• _PROBLEM STATEMENT_: Your answer should be the lines of the listing that contain the word "Given".

• _RECORDS SUPPLIED_:
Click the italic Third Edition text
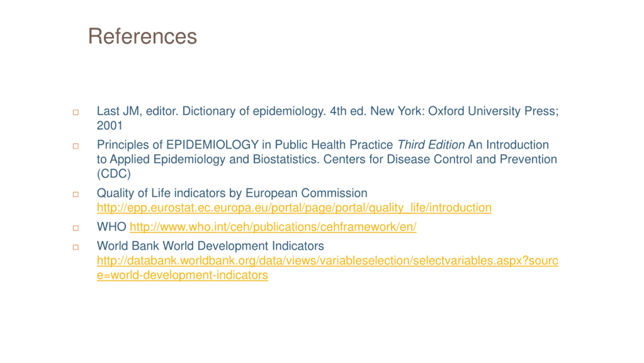Viewport: 644px width, 363px height. click(431, 145)
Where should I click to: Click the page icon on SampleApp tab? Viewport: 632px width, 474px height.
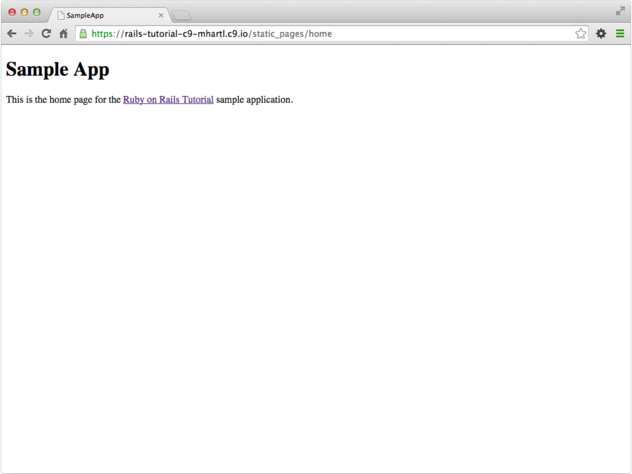pyautogui.click(x=60, y=15)
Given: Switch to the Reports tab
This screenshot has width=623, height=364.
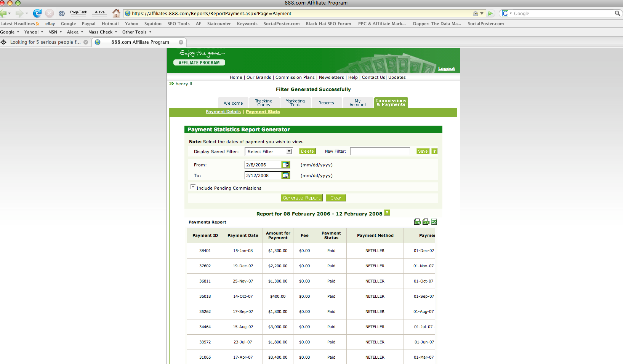Looking at the screenshot, I should pyautogui.click(x=326, y=103).
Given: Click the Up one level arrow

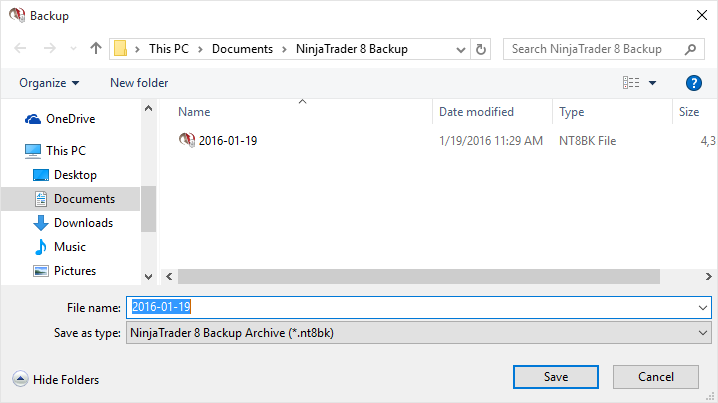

• _ANSWER SPACE_:
Given: Switch to the Reports tab
Given: Click the Up one level arrow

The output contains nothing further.